**Exercise goal:** Copy out each line of the data that contains "computer".
[Provided information Boundary: Start]
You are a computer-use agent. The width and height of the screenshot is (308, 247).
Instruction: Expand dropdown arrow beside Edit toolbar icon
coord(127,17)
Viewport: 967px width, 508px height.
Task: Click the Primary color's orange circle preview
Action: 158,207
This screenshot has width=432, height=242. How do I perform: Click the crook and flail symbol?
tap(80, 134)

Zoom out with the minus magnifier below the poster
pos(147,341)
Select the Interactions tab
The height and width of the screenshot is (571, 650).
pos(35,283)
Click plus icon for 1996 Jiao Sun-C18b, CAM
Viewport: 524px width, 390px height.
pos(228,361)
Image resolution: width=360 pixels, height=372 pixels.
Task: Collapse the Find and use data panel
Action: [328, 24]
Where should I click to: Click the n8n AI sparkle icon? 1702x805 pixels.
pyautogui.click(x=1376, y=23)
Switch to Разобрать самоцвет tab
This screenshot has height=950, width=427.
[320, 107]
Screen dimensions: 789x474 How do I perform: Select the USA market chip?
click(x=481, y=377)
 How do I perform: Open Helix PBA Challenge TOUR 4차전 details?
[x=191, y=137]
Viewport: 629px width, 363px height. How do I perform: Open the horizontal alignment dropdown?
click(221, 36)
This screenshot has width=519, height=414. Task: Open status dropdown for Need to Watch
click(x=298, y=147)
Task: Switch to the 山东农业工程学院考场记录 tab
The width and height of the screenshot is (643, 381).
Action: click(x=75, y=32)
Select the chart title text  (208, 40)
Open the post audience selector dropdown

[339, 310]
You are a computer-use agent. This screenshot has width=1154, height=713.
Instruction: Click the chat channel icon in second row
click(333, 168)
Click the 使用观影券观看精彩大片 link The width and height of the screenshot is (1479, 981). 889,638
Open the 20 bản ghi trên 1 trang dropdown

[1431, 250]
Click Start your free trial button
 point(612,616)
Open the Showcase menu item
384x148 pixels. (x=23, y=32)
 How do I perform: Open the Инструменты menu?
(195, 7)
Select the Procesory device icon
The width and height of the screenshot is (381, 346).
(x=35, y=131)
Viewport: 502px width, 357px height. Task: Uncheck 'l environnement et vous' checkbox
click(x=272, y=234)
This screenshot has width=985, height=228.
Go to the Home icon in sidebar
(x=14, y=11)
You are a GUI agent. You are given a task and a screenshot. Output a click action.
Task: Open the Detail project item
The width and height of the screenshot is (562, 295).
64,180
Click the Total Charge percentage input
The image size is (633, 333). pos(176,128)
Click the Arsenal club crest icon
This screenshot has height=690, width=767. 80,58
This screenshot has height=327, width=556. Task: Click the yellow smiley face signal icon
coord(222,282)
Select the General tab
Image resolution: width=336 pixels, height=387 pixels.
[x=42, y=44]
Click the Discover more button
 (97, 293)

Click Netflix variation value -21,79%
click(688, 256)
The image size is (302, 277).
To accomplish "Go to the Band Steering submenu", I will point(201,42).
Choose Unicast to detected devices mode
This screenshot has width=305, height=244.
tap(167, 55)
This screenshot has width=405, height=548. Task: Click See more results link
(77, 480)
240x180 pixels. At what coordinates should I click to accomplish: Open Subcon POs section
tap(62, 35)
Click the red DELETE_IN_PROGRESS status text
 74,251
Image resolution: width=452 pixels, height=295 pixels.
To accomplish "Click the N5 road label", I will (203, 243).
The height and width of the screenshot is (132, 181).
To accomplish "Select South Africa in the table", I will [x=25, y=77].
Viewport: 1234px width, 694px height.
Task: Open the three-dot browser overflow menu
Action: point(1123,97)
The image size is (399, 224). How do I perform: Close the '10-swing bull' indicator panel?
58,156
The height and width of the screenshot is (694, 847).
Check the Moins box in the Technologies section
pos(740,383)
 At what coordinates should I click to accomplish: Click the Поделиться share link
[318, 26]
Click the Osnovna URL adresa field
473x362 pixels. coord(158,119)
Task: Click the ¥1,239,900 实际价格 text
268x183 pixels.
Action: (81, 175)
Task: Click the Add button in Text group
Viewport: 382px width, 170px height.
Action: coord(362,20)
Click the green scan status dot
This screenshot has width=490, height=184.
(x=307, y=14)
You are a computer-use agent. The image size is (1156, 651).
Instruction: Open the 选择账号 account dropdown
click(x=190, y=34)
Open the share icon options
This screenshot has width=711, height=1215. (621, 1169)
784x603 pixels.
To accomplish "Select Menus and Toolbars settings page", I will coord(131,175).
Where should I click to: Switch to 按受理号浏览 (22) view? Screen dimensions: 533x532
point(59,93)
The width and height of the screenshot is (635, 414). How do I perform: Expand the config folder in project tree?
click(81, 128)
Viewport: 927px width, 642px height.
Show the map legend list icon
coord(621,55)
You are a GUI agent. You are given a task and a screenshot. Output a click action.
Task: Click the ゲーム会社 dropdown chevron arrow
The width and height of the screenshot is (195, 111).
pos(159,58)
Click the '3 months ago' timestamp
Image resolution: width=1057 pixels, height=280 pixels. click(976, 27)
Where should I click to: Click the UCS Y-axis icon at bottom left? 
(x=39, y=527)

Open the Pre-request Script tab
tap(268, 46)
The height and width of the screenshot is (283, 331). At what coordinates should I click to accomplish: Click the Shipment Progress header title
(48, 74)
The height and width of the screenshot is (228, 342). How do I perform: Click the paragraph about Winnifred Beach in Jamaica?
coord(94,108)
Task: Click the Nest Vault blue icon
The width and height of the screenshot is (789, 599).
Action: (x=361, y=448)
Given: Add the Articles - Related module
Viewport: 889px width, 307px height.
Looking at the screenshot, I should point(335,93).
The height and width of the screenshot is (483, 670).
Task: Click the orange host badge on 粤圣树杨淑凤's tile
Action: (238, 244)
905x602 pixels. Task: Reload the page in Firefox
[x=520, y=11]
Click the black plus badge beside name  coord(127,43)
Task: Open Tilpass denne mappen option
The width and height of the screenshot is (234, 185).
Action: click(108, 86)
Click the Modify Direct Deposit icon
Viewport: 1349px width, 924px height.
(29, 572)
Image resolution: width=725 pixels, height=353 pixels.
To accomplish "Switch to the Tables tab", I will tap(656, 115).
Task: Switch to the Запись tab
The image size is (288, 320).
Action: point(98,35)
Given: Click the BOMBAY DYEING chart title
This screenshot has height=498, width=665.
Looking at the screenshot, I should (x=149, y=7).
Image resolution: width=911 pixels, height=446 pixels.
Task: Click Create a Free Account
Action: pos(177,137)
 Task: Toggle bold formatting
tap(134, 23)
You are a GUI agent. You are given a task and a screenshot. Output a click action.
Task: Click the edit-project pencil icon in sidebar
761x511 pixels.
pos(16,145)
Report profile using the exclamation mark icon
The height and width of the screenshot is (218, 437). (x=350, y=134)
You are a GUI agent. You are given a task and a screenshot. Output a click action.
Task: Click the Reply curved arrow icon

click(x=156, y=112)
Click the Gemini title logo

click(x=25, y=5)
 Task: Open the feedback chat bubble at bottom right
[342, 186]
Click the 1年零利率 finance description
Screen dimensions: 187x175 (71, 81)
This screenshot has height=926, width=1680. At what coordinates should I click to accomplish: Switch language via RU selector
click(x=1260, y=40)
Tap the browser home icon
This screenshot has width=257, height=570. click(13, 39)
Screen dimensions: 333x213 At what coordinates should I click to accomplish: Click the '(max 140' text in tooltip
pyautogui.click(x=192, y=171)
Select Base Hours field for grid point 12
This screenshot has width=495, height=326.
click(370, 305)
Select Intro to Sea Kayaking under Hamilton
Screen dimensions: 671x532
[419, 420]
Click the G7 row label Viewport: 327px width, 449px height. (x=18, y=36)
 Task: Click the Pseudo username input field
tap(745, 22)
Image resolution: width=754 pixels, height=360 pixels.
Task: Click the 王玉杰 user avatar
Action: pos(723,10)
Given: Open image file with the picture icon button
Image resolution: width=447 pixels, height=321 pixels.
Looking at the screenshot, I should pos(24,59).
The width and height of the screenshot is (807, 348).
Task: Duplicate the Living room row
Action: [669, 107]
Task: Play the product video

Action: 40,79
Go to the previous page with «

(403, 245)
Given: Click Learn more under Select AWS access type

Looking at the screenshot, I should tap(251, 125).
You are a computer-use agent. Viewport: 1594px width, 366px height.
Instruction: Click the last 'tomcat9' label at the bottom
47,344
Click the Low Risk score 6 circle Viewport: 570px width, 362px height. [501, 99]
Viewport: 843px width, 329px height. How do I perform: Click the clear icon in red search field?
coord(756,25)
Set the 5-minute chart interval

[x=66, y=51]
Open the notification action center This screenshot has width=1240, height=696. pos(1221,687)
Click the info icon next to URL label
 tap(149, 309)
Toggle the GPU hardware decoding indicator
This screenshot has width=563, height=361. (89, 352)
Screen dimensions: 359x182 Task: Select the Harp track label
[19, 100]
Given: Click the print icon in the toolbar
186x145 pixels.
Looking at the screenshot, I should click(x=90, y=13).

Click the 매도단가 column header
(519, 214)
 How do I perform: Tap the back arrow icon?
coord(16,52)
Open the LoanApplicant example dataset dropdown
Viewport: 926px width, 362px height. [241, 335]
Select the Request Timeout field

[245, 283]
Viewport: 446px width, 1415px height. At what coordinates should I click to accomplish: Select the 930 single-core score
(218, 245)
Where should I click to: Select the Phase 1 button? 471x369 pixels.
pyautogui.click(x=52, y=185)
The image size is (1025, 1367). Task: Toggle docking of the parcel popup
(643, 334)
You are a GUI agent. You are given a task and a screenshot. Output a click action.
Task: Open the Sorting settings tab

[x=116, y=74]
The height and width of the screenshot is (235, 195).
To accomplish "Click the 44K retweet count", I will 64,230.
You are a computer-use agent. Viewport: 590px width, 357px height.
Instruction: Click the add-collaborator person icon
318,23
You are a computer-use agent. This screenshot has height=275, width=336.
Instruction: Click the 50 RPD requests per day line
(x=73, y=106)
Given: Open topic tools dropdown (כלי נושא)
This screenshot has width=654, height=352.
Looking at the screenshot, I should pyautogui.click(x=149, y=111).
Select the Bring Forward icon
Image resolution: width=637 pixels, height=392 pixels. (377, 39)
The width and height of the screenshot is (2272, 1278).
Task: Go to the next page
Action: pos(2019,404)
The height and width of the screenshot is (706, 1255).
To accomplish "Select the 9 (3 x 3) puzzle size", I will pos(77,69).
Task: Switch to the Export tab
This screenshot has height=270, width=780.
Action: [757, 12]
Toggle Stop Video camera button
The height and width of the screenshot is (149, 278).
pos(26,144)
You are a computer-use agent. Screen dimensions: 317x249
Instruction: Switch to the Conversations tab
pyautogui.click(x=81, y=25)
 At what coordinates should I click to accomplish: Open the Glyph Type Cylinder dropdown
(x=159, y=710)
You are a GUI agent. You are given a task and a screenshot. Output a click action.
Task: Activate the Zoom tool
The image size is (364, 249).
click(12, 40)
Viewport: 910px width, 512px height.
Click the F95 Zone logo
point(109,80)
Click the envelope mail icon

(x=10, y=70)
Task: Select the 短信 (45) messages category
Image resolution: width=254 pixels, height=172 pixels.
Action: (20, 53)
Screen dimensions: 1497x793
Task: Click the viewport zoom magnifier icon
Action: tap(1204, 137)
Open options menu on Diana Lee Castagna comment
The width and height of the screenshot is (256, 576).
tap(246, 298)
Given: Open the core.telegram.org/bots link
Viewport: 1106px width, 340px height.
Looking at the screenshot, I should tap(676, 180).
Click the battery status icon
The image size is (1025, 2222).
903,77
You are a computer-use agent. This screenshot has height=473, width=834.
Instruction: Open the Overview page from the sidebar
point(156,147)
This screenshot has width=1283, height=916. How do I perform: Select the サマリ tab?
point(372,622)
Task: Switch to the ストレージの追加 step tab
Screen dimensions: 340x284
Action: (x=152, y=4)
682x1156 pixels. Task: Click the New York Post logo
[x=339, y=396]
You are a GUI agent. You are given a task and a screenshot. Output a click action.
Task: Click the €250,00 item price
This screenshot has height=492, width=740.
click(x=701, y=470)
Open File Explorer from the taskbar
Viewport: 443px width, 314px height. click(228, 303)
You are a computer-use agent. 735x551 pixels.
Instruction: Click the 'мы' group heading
[Provided information Boundary: End]
**Written response:**
You are a computer-use agent. The width and height of the screenshot is (308, 247).
You are a computer-use agent. This screenshot has width=1154, height=713.
You are a computer-use agent. The image size is (1156, 651).
You are a computer-use agent. Viewport: 1594px width, 366px height.
You are a computer-use agent. Viewport: 590px width, 357px height.
You are a computer-use agent. This screenshot has height=275, width=336.
You are a computer-use agent. Screen dimensions: 317x249
You are a computer-use agent. This screenshot has height=473, width=834.
You are a computer-use agent. 735x551 pixels.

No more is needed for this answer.